WORK TO COMPLETE >>
After locating the line with "options (873, 1683)" below, output it and each following line exactly, stopping after the line with "Sitzung des Ausschusses (75, 1911)". No pictures.

*** INFORMATION SHOWN Section Begins ***

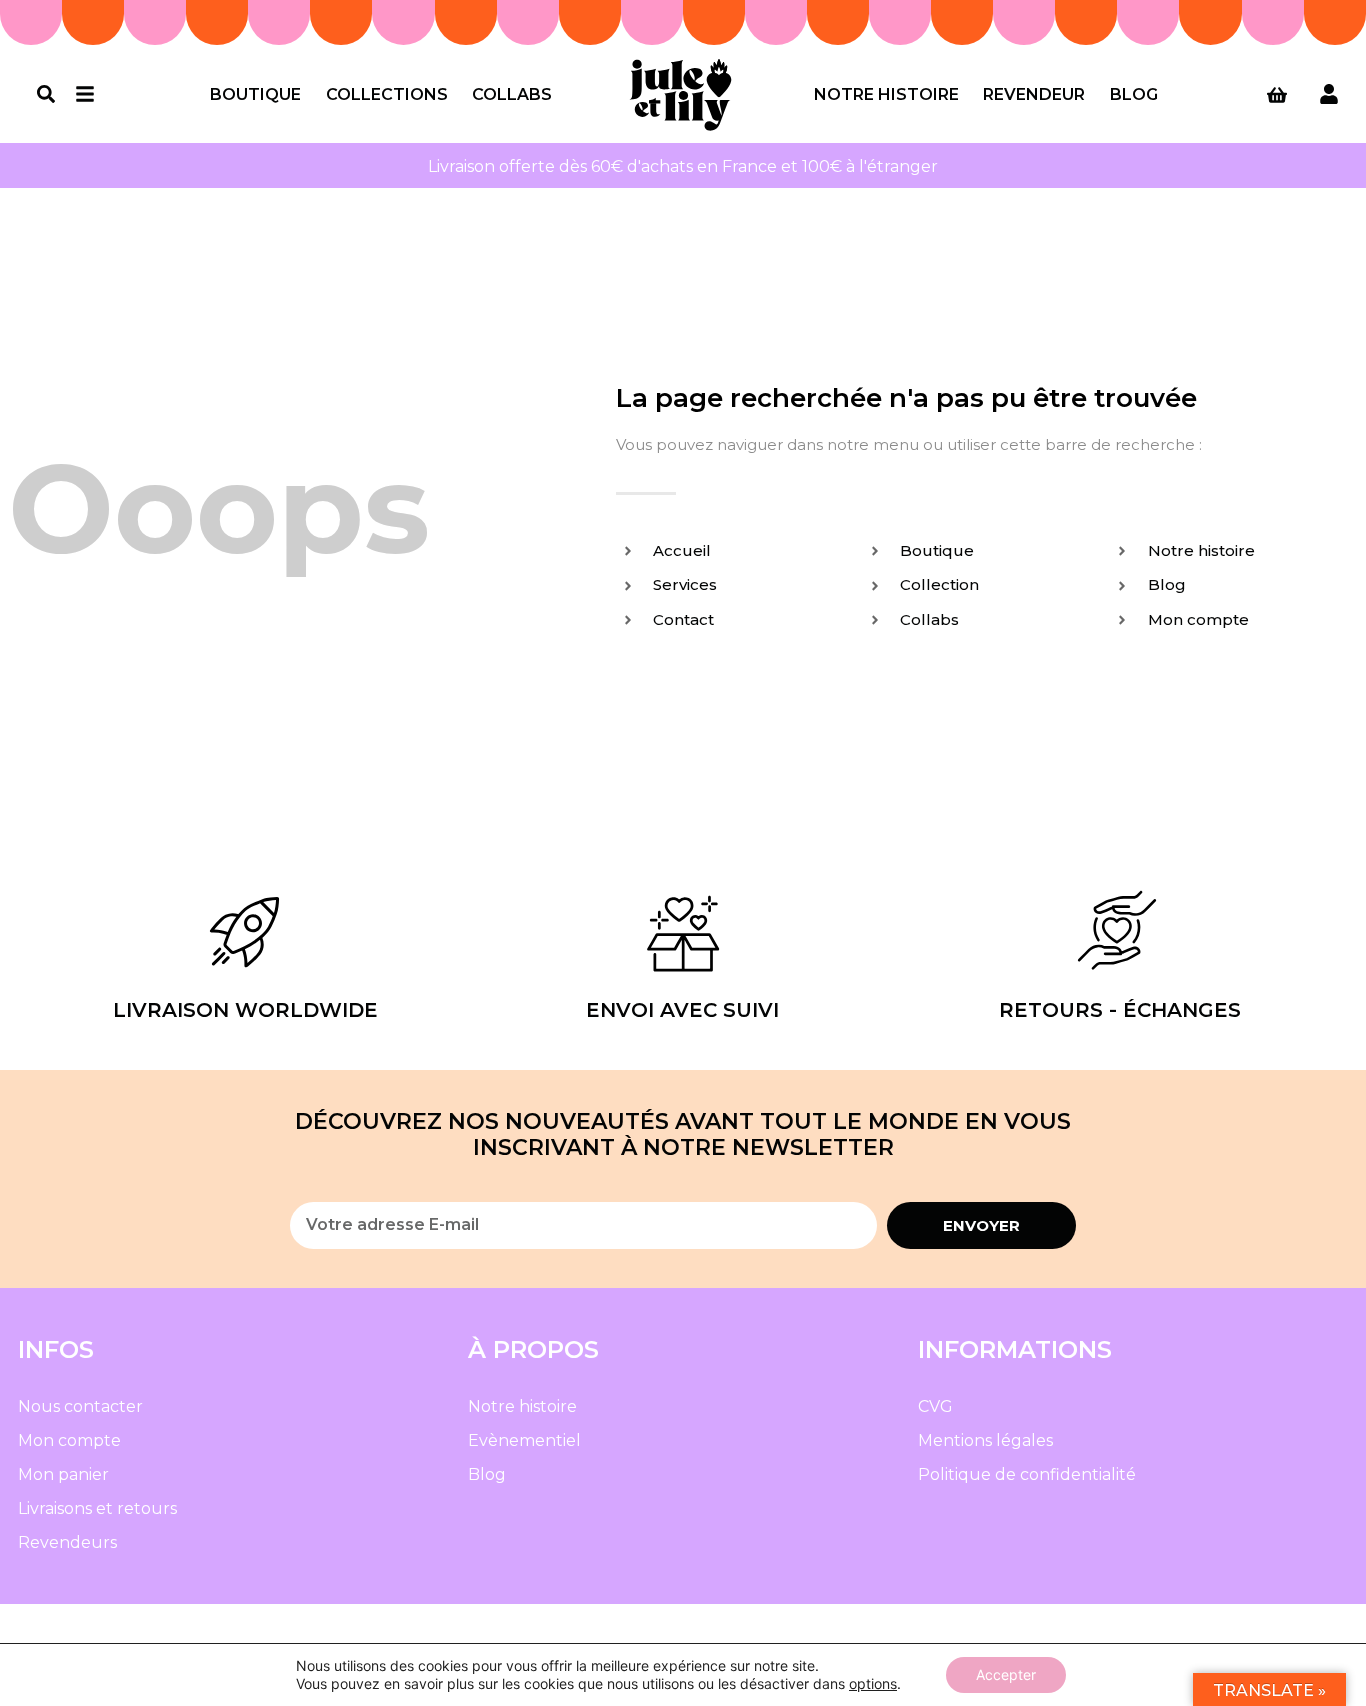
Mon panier (63, 1474)
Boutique (255, 94)
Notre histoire (886, 94)
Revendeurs (67, 1542)
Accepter (1006, 1674)
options (873, 1683)
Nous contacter (80, 1406)
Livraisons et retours (97, 1508)
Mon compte (69, 1440)
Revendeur (1034, 94)
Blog (1134, 94)
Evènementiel (524, 1440)
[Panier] (1277, 95)
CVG (935, 1406)
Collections (387, 94)
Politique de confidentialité (1027, 1474)
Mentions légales (985, 1440)
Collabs (512, 94)
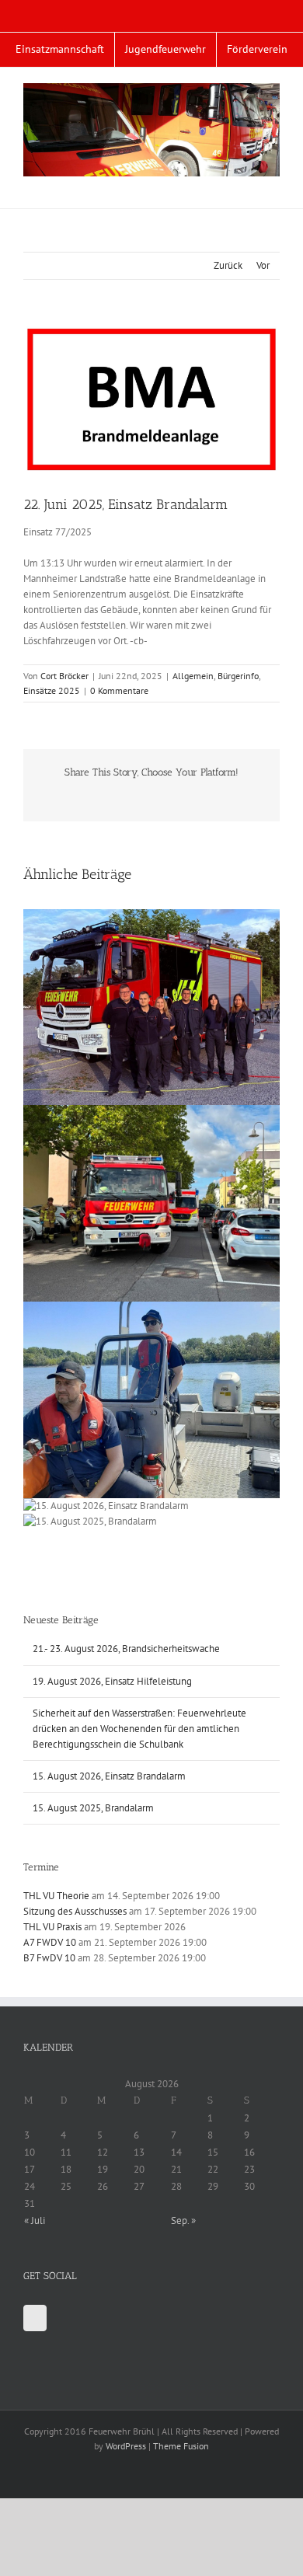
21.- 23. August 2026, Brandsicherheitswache (126, 1648)
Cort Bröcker (64, 675)
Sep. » (183, 2220)
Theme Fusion (181, 2446)
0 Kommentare (119, 690)
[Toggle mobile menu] (273, 184)
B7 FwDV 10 (49, 1957)
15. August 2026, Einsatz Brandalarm (109, 1776)
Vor (263, 265)
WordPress (126, 2446)
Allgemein (193, 675)
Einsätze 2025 (51, 690)
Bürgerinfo (238, 675)
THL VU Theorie (56, 1895)
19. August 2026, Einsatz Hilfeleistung (112, 1681)
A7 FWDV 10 (49, 1942)
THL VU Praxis (52, 1926)
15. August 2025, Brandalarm (93, 1807)
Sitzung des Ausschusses (75, 1911)
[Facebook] (35, 2318)
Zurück (228, 265)
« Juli (34, 2220)
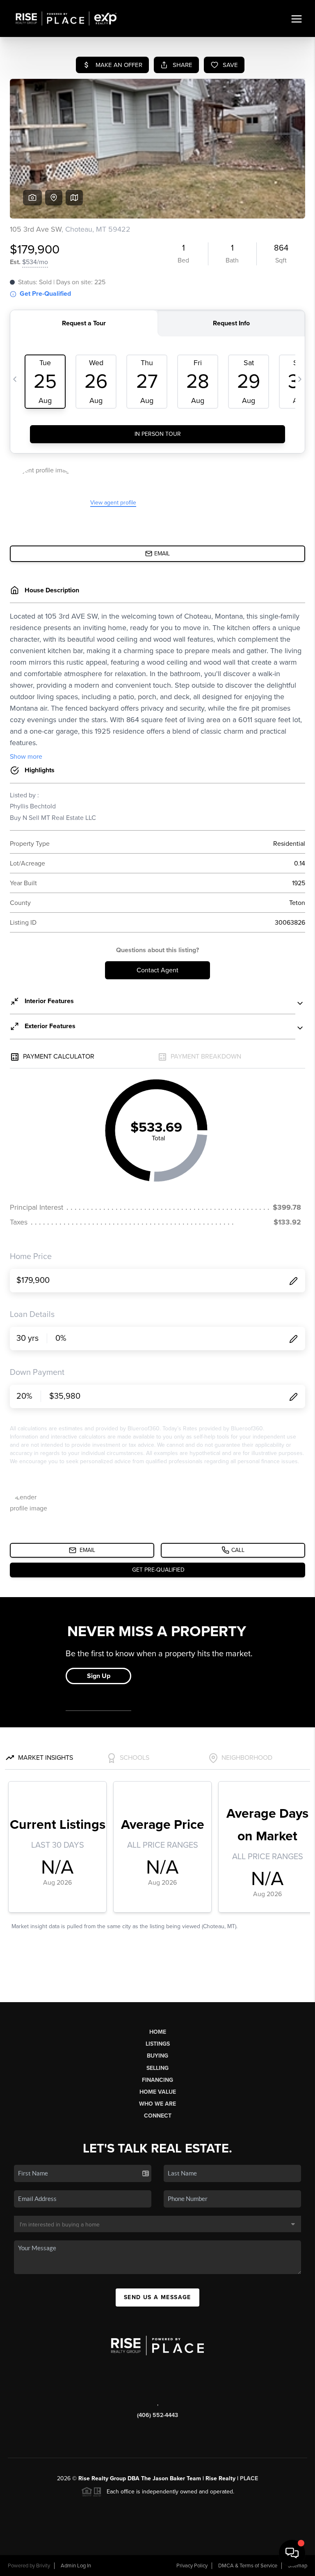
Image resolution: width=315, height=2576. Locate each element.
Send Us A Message (157, 2297)
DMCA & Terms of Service (247, 2565)
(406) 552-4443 (157, 2415)
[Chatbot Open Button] (292, 2553)
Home (157, 2031)
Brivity (43, 2565)
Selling (157, 2068)
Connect (157, 2115)
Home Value (157, 2091)
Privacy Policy (192, 2565)
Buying (157, 2055)
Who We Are (157, 2103)
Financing (157, 2079)
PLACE (249, 2478)
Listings (158, 2043)
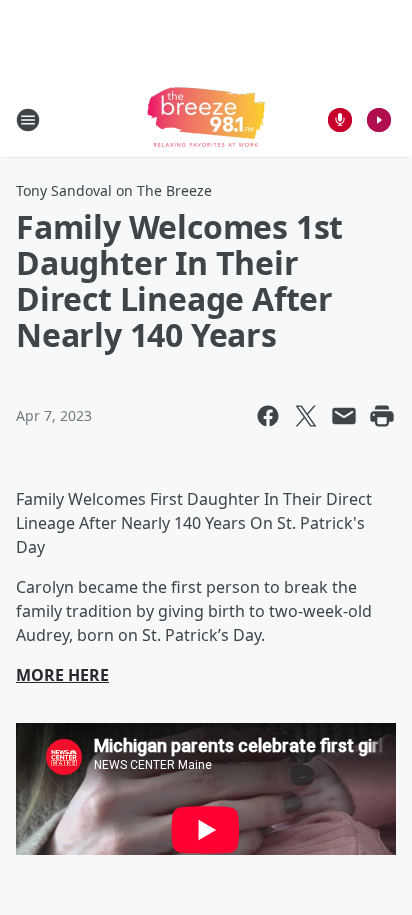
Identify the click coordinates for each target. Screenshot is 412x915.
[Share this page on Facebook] (268, 416)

*** INFORMATION SHOWN Section Ends ***

ANSWER SPACE >>
options (873, 1683)
Nous contacter (80, 1406)
Livraisons et retours (97, 1508)
Mon compte (69, 1440)
Revendeur (1034, 94)
Blog (1134, 94)
Evènementiel (524, 1440)
[Panier] (1277, 95)
CVG (935, 1406)
Collections (387, 94)
Politique de confidentialité (1027, 1474)
Mentions légales (985, 1440)
Collabs (512, 94)
21.- 23. August 2026, Brandsicherheitswache (126, 1648)
Cort Bröcker (64, 675)
Sep. » (183, 2220)
Theme Fusion (181, 2446)
0 Kommentare (119, 690)
[Toggle mobile menu] (273, 184)
B7 FwDV 10 (49, 1957)
15. August 2026, Einsatz Brandalarm (109, 1776)
Vor (263, 265)
WordPress (126, 2446)
Allgemein (193, 675)
Einsätze 2025 (51, 690)
Bürgerinfo (238, 675)
THL VU Theorie (56, 1895)
19. August 2026, Einsatz Hilfeleistung (112, 1681)
A7 FWDV 10 (49, 1942)
THL VU Praxis (52, 1926)
15. August 2025, Brandalarm (93, 1807)
Sitzung des Ausschusses (75, 1911)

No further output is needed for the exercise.